Die im Anhang aufgeführten Waren müssen in einem Pflichtlager gelagert werden.
Verordnung des WBF vom 20. Mai 2019 über die Pflichtlagerhaltung von Dünger
531.215.251
Verordnung des WBF über die Pflichtlagerhaltung von Dünger
vom 20. Mai 2019 (Stand am 1. Oktober 2025)
Das Eidgenössische Departement für Wirtschaft, Bildung und Forschung (WBF),
gestützt auf Artikel 4 Absatz 1 der Düngerpflichtlagerverordnung
vom 10. Mai 2017[*],
verordnet:
Die Qualität der eingelagerten Waren muss jederzeit den Vorgaben der Genossenschaft Agricura (Agricura)[*] zum handelsüblichen Standard und zur Lagerfähigkeit entsprechen.
Die Gesamtmenge des in Pflichtlagern gelagerten reinen Stickstoffs muss einen Drittel des durchschnittlichen jährlichen Bedarfs der Schweiz decken.
1 Die Agricura legt die Pflichtlagermenge proportional zur Gesamtmenge pro Halter fest anhand:
- a. der von ihm ins schweizerische Zollgebiet eingeführten Warenmenge;
- b. der von ihm zum ersten Mal im Inland in Verkehr gebrachten Menge von im Inland hergestellten oder verarbeiteten Waren.

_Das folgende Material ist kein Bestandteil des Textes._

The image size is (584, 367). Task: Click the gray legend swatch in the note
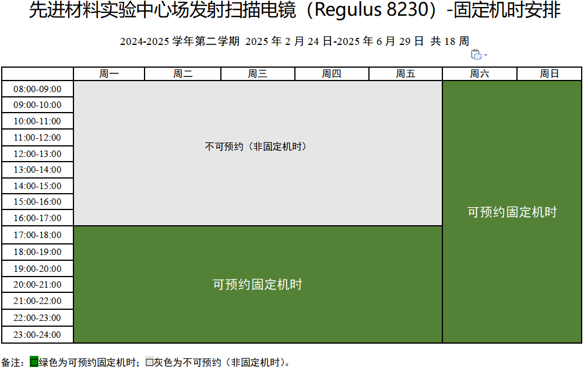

2 Sie legt dazu eine Referenzperiode fest.
3 Sie legt die Pflichtlagermenge periodisch neu fest.
1 Das Bundesamt für wirtschaftliche Landesversorgung (BWL) kann zur Überbrückung kurzfristiger Versorgungsengpässe eine vorübergehende Unterschreitung der Gesamtmenge um höchstens 20 Prozent zulassen.

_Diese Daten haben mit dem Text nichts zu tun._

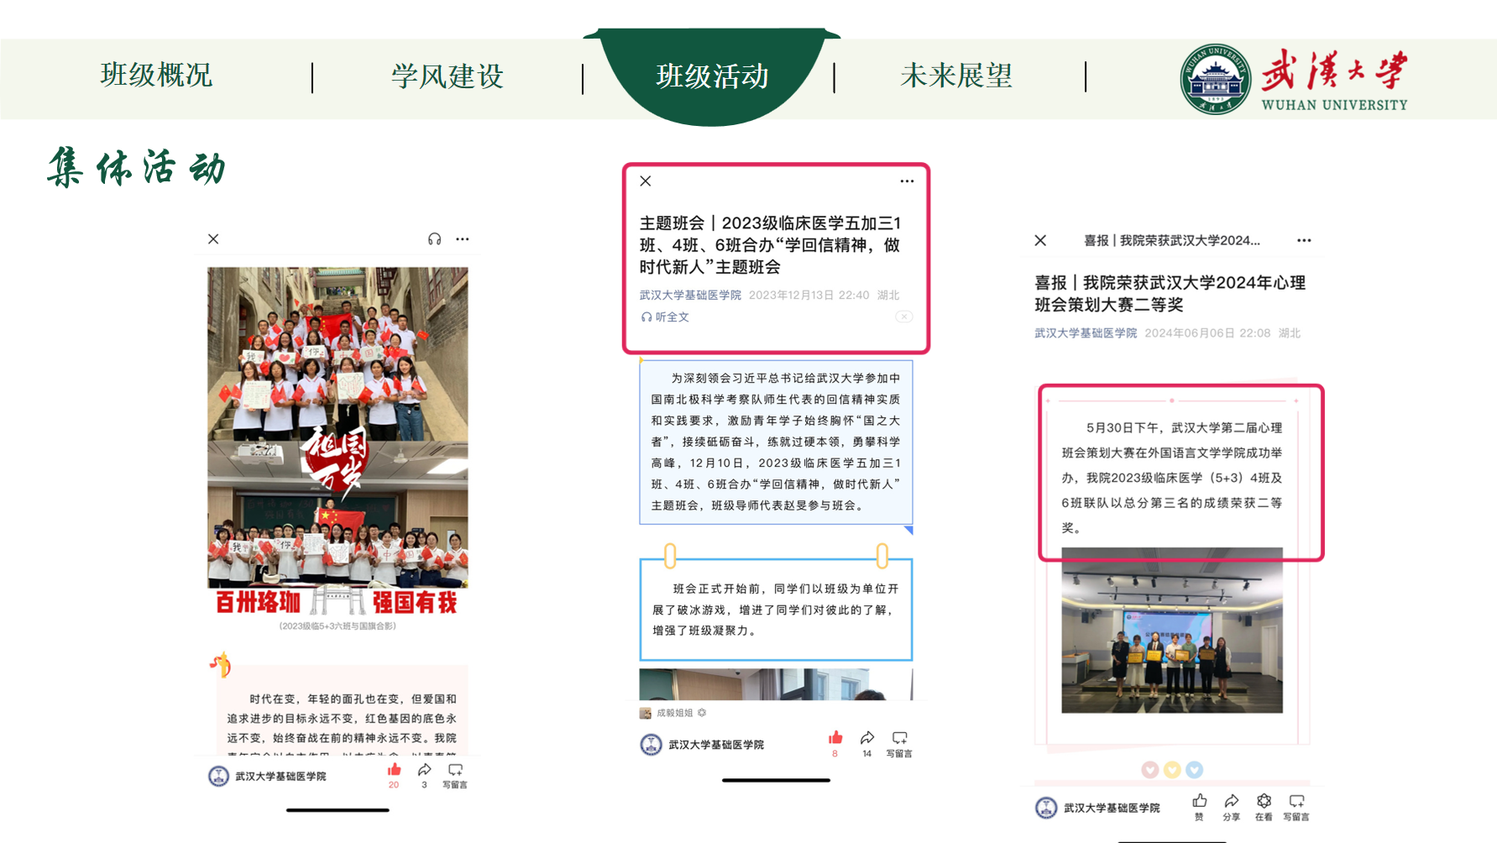The image size is (1497, 843).
Task: Open 武汉大学基础医学院 link under the 喜报 title
Action: (x=1085, y=333)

2 Es kann einem Halter auf Antrag hin nach Anhören der Agricura ausnahmsweise eine vorübergehende Unterschreitung der Pflichtlagermenge bewilligen.
3 Der Pflichtlagervertrag muss entsprechend angepasst werden.

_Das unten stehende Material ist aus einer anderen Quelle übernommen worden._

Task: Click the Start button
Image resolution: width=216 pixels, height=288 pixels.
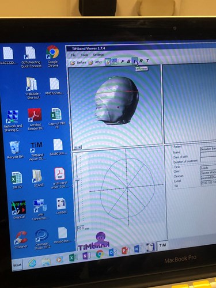Action: pyautogui.click(x=17, y=265)
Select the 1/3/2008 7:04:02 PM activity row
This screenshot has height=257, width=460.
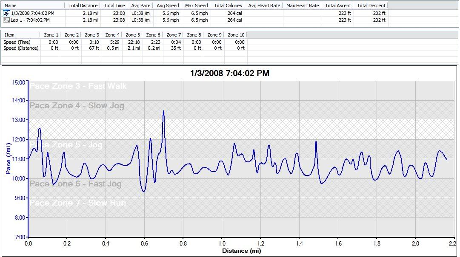point(33,13)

1 Die Pflichtlagerhalter können die vorgeschriebene Warenmenge teilweise oder vollständig in stellvertretender oder in gemeinsamer Pflichtlagerhaltung halten.[*]
2 Die Gründung und Ausgestaltung einer Lagergesellschaft zur gemeinsamen Pflichtlagerhaltung bedürfen der Genehmigung des BWL.
1 Das BWL vollzieht diese Verordnung.
2 Es kann den Anhang nach Anhören des Fachbereichs Ernährung und der Agricura ändern.
Diese Verordnung tritt am 1. Juli 2019 in Kraft.